*** SUPPLIED MATERIAL ***

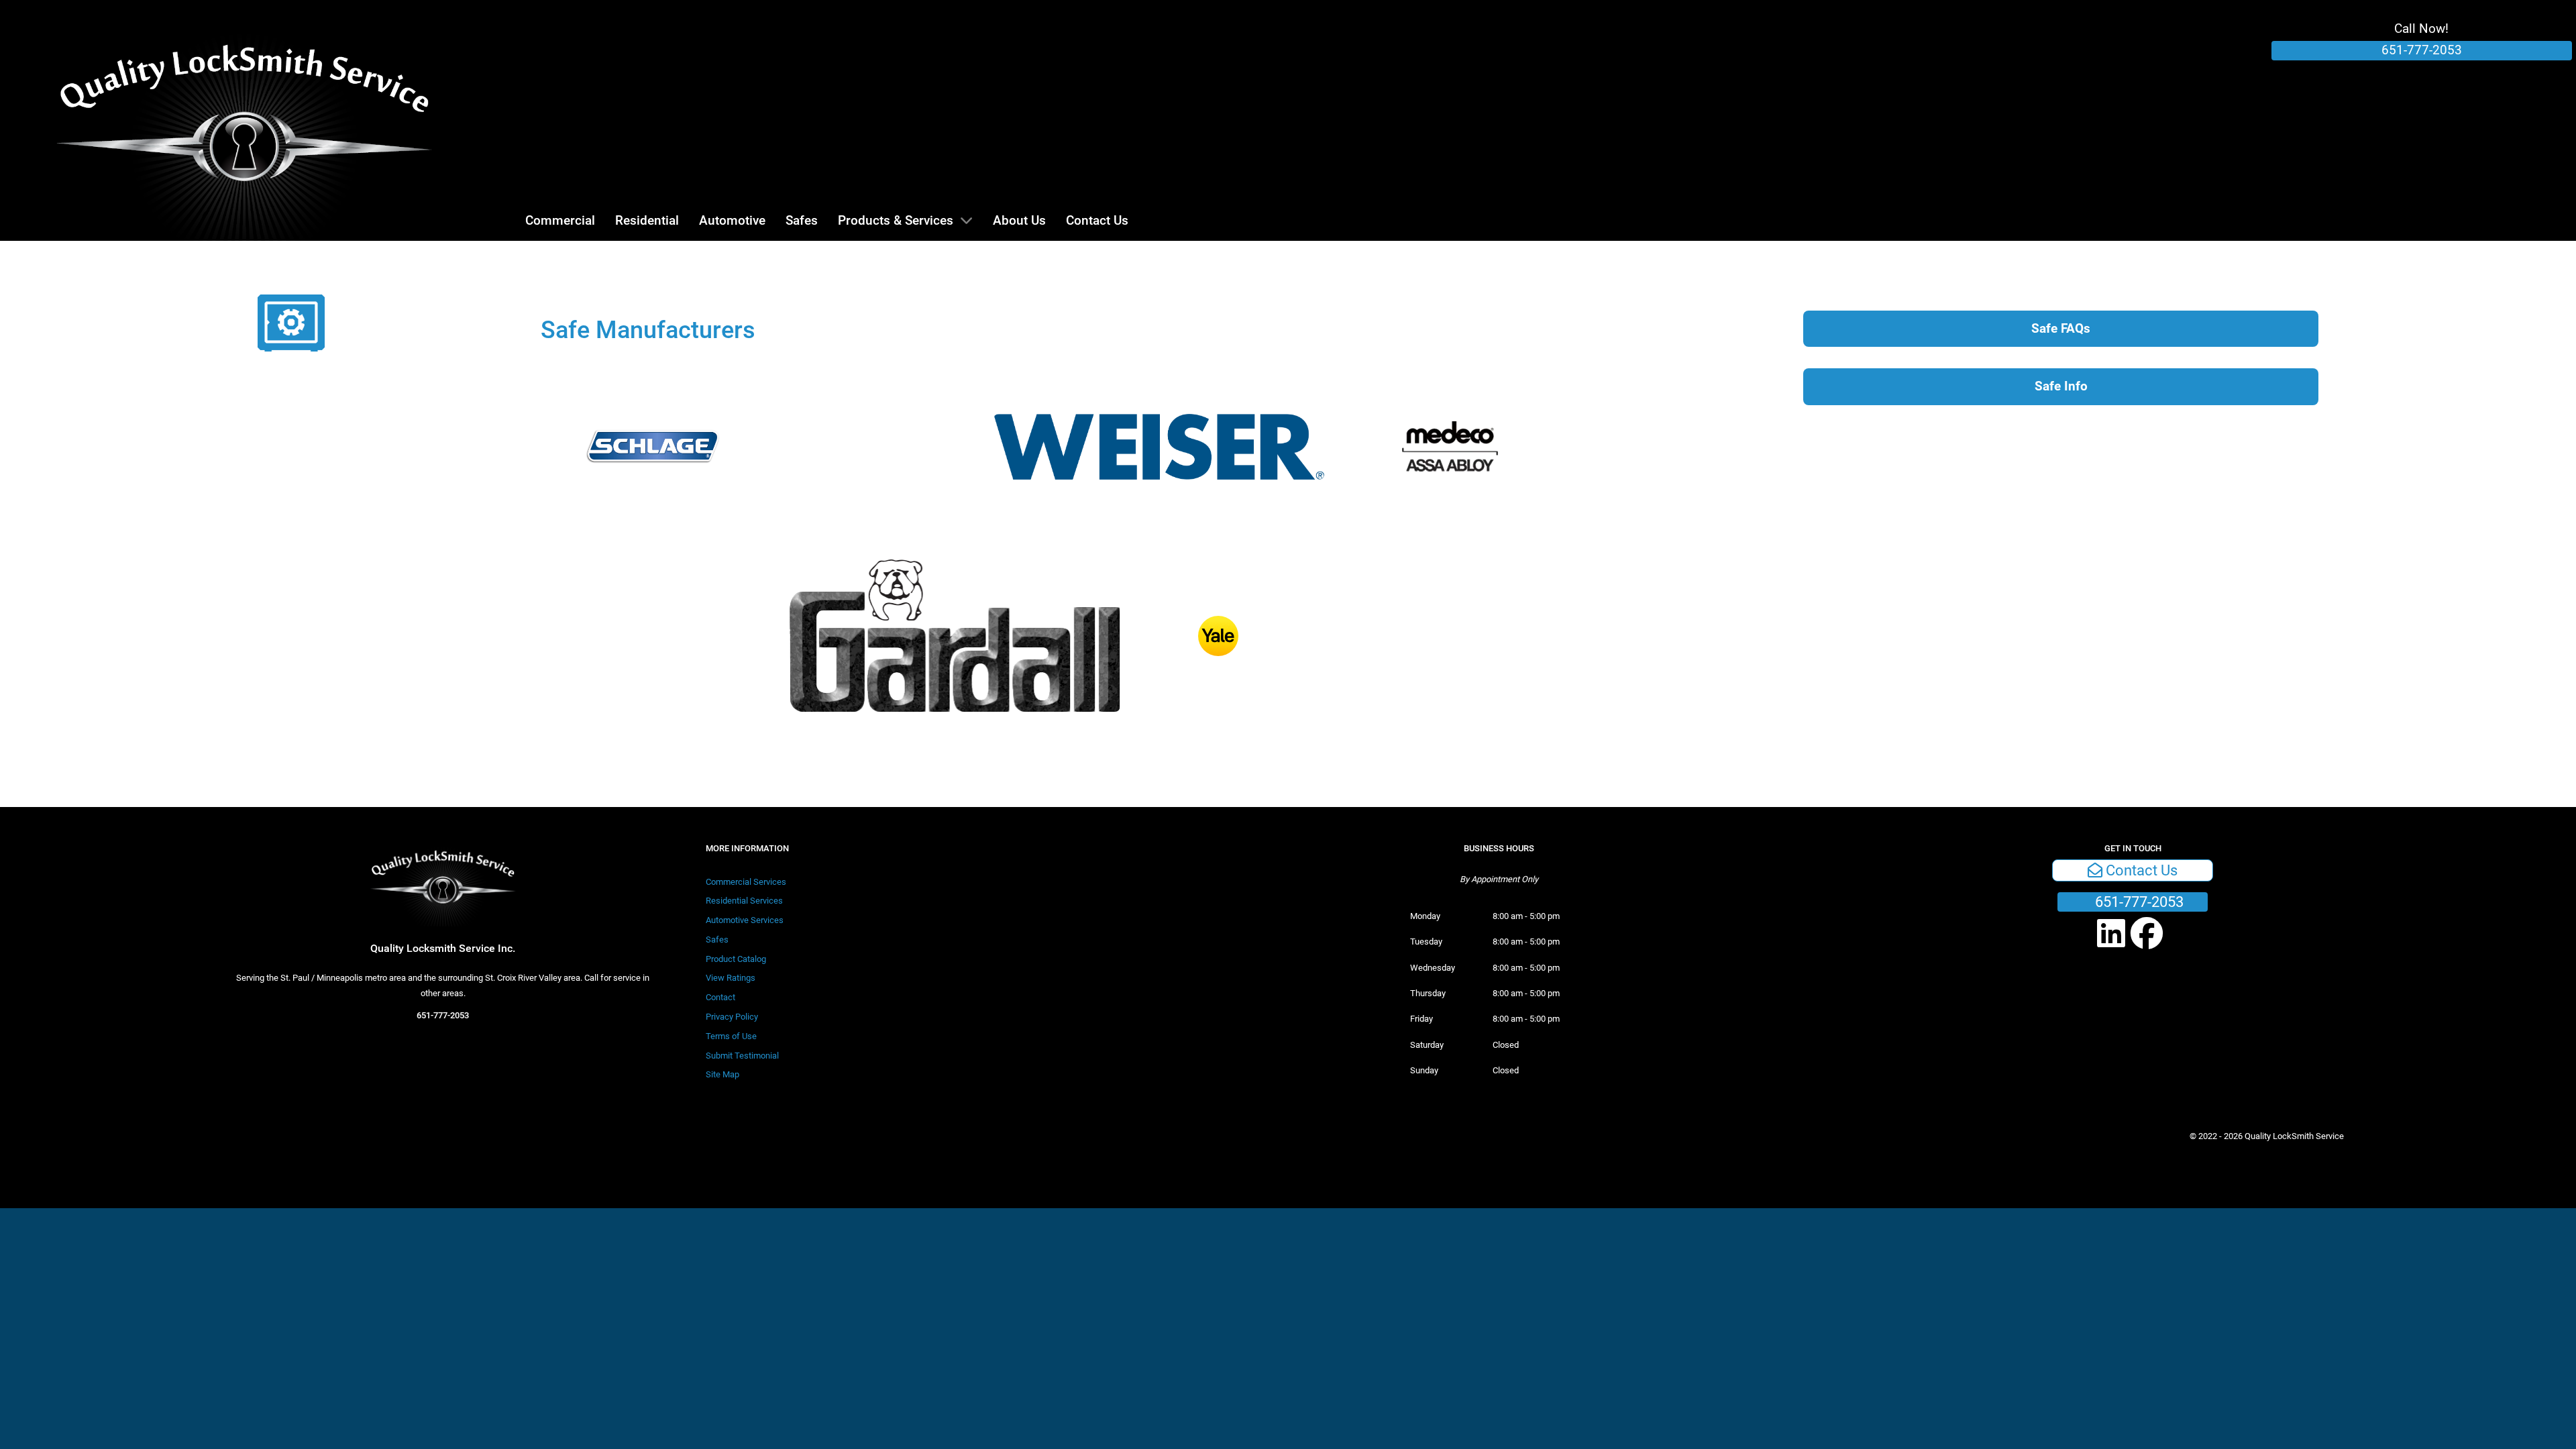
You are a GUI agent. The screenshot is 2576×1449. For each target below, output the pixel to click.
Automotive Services (745, 920)
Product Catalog (736, 959)
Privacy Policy (732, 1017)
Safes (717, 939)
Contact (720, 997)
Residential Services (744, 901)
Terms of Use (731, 1036)
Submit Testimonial (742, 1056)
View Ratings (730, 978)
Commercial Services (746, 882)
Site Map (722, 1074)
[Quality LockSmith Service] (245, 120)
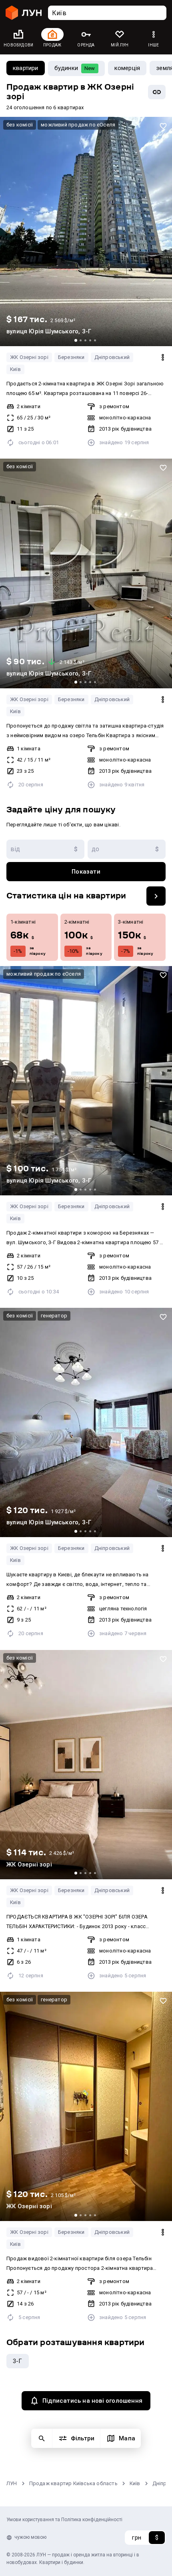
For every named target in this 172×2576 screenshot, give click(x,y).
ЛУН (11, 2483)
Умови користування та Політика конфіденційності (64, 2519)
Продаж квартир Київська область (73, 2483)
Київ (15, 369)
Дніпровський (112, 357)
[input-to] (127, 849)
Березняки (71, 357)
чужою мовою (30, 2537)
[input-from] (45, 849)
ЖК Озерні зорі (29, 357)
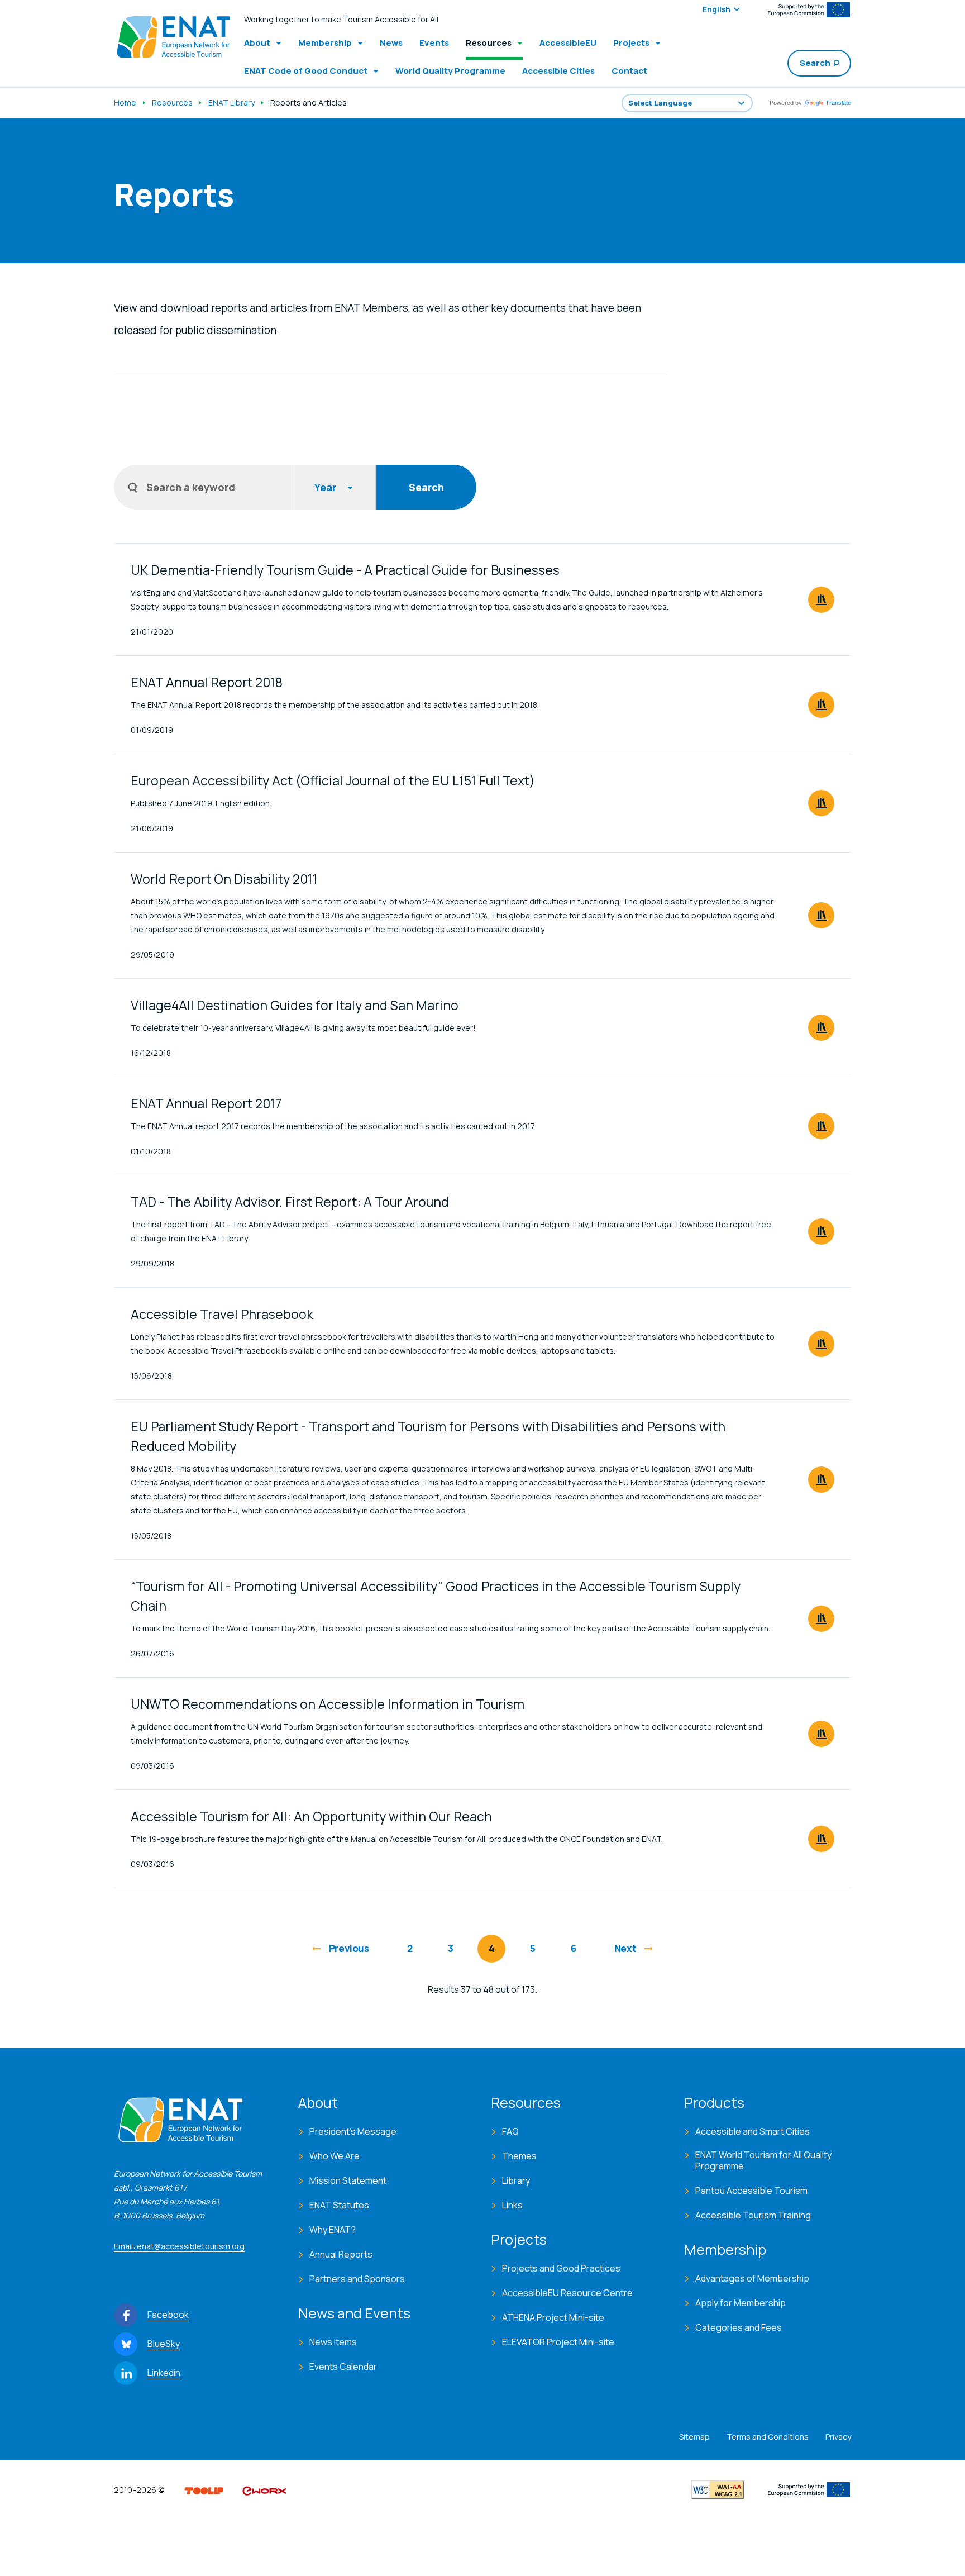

*** End of SUPPLIED MATERIAL ***

WHAT YOU HAVE TO DO - Your task is to set down the records shown above exactly, minus any pictures.

SOLUTION TO THIS PROBLEM -
You are a GUI agent. The screenshot is 2576×1449. For each target below, output the pixel to click.
Automotive Services (745, 920)
Product Catalog (736, 959)
Privacy Policy (732, 1017)
Safes (717, 939)
Contact (720, 997)
Residential Services (744, 901)
Terms of Use (731, 1036)
Submit Testimonial (742, 1056)
View Ratings (730, 978)
Commercial Services (746, 882)
Site Map (722, 1074)
[Quality LockSmith Service] (245, 120)
For every named target in this 172×2576 screenshot, give click(x,y).
ЛУН (11, 2483)
Умови користування та Політика конфіденційності (64, 2519)
Продаж квартир Київська область (73, 2483)
Київ (15, 369)
Дніпровський (112, 357)
[input-to] (127, 849)
Березняки (71, 357)
чужою мовою (30, 2537)
[input-from] (45, 849)
ЖК Озерні зорі (29, 357)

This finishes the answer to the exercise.